Extrait du texte:
Ce point de vue est celui du mal compris comme objet pour la pensée spéculative :

Il faudrait que le mal dans le monde en général, y compris ce qui est méchant soit conçu ; que l’esprit pensant soit réconcilié avec le négatif, or c’est dans l’histoire mondiale que toute la masse du mal concret nous est placée devant les yeux. [...] Cette réconciliation ne peut être atteinte que par la connaissance de l’affirmatif dans lequel ce négatif-là disparaît [en devenant quelque chose de] subordonné et de surmonté ; [elle ne peut être atteinte que] par la conscience, pour une part, de ce que serait en vérité la fin ultime du monde, pour une [autre] part de ce que cette même fin ultime serait effectivement réalisée en lui [dans le monde], et de ce que le mauvais ne se serait pas tout autant fait valoir, à côté de lui et tout de suite avec lui17.

Voici donc l’alternative que nous propose Hegel : soit le mal est envisagé du point de vue de l’esprit et, considéré dans cette dimension spéculative, il finit par disparaître comme mal pour devenir un moyen du développement de l’esprit. Soit le mal est considéré depuis le point de vue de l’individu. Mais l’individu, submergé par ce mal, n’y trouve aucun sens et ne peut qu’en désespérer.

4. Une philosophie pratique

Face à une telle alternative, peut-être convient-il de revenir à la sagesse de Paul Ricœur, ce négatif du mal compris comme écart18. Dans son article « Le scandale du mal », Ricœur nous enjoint à « maintenir le mal dans la dimension pratique. Le mal [...] c’est quelque chose contre quoi nous luttons : en ce sens, nous n’avons pas d’autre relation avec lui que cette relation contre »19.

Enregistrements
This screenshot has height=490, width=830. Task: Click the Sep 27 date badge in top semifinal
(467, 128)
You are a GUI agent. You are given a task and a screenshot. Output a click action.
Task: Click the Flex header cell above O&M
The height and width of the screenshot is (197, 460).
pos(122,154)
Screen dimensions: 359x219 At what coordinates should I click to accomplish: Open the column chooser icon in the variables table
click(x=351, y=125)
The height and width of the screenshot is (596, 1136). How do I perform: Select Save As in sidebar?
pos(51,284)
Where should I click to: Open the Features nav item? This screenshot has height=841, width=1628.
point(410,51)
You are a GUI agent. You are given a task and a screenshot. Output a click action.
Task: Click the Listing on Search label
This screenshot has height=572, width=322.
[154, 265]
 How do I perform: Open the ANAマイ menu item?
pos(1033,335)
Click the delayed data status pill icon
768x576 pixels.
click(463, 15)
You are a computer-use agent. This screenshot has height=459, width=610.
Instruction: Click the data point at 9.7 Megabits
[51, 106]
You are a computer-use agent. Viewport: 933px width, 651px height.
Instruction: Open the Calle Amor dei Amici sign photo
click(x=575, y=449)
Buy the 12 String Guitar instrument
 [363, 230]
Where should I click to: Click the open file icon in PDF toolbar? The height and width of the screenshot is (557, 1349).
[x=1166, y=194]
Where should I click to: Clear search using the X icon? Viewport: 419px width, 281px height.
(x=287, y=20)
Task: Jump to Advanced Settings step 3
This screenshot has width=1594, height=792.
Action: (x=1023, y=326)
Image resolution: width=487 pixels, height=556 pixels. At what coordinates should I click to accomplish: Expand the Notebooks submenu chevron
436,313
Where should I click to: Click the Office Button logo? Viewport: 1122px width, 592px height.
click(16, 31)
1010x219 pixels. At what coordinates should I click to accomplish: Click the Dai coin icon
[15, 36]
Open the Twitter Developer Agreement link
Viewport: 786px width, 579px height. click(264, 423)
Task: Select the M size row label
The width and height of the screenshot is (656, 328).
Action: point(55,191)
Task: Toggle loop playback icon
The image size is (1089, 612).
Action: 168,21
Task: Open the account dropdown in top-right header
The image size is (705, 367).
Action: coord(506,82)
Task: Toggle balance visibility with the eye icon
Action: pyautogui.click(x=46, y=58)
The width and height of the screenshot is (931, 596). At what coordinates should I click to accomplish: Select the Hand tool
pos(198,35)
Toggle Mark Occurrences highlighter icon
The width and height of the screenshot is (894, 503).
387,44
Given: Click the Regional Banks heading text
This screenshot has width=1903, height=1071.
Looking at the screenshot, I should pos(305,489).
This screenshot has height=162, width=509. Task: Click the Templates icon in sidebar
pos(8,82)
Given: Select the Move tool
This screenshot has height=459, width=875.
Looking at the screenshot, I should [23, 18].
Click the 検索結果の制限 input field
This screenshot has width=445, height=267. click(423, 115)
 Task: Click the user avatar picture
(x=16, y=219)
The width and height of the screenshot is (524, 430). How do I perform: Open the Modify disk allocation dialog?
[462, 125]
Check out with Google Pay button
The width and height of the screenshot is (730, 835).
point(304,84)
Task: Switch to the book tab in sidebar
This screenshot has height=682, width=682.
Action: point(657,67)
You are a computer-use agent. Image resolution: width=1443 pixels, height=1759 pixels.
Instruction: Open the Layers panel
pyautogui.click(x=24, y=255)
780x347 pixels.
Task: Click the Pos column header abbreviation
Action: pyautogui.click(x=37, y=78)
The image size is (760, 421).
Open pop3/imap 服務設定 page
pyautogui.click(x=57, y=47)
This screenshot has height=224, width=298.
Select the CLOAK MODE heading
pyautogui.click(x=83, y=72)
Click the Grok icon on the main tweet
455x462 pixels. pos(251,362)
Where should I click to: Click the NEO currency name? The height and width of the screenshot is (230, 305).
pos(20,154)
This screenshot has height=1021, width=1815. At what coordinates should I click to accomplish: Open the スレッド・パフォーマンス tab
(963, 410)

Consignes de l'exercice:
1 – Répondez aux questions suivantes sur l'extrait consacré au mal :
(a) Selon l'extrait, où toute la masse du mal concret nous est-elle placée devant les yeux ?
(b) Quel est le titre de l'article de Ricœur cité dans l'extrait ?
(c) Dans quelle dimension Ricœur nous enjoint-il de maintenir le mal ?
2 – Citez à l'identique les lignes de la liste allant de son début jusqu'à la ligne contenant « Action: point(55,191) », bornes incluses.
L'extrait et la liste forment deux documents indépendants l'un de l'autre.

Résultats par tâche:
1 –
(a) Dans l'histoire mondiale.
(b) « Le scandale du mal ».
(c) Dans la dimension pratique.

2 –
This screenshot has height=490, width=830. Task: Click the Sep 27 date badge in top semifinal
(467, 128)
You are a GUI agent. You are given a task and a screenshot. Output a click action.
Task: Click the Flex header cell above O&M
The height and width of the screenshot is (197, 460).
pos(122,154)
Screen dimensions: 359x219 At what coordinates should I click to accomplish: Open the column chooser icon in the variables table
click(x=351, y=125)
The height and width of the screenshot is (596, 1136). How do I perform: Select Save As in sidebar?
pos(51,284)
Where should I click to: Open the Features nav item? This screenshot has height=841, width=1628.
point(410,51)
You are a GUI agent. You are given a task and a screenshot. Output a click action.
Task: Click the Listing on Search label
This screenshot has height=572, width=322.
[154, 265]
 How do I perform: Open the ANAマイ menu item?
pos(1033,335)
Click the delayed data status pill icon
768x576 pixels.
click(463, 15)
You are a computer-use agent. This screenshot has height=459, width=610.
Instruction: Click the data point at 9.7 Megabits
[51, 106]
You are a computer-use agent. Viewport: 933px width, 651px height.
Instruction: Open the Calle Amor dei Amici sign photo
click(x=575, y=449)
Buy the 12 String Guitar instrument
 [363, 230]
Where should I click to: Click the open file icon in PDF toolbar? The height and width of the screenshot is (557, 1349).
[x=1166, y=194]
Where should I click to: Clear search using the X icon? Viewport: 419px width, 281px height.
(x=287, y=20)
Task: Jump to Advanced Settings step 3
This screenshot has width=1594, height=792.
Action: (x=1023, y=326)
Image resolution: width=487 pixels, height=556 pixels. At what coordinates should I click to accomplish: Expand the Notebooks submenu chevron
436,313
Where should I click to: Click the Office Button logo? Viewport: 1122px width, 592px height.
click(16, 31)
1010x219 pixels. At what coordinates should I click to accomplish: Click the Dai coin icon
[15, 36]
Open the Twitter Developer Agreement link
Viewport: 786px width, 579px height. click(264, 423)
Task: Select the M size row label
The width and height of the screenshot is (656, 328).
Action: point(55,191)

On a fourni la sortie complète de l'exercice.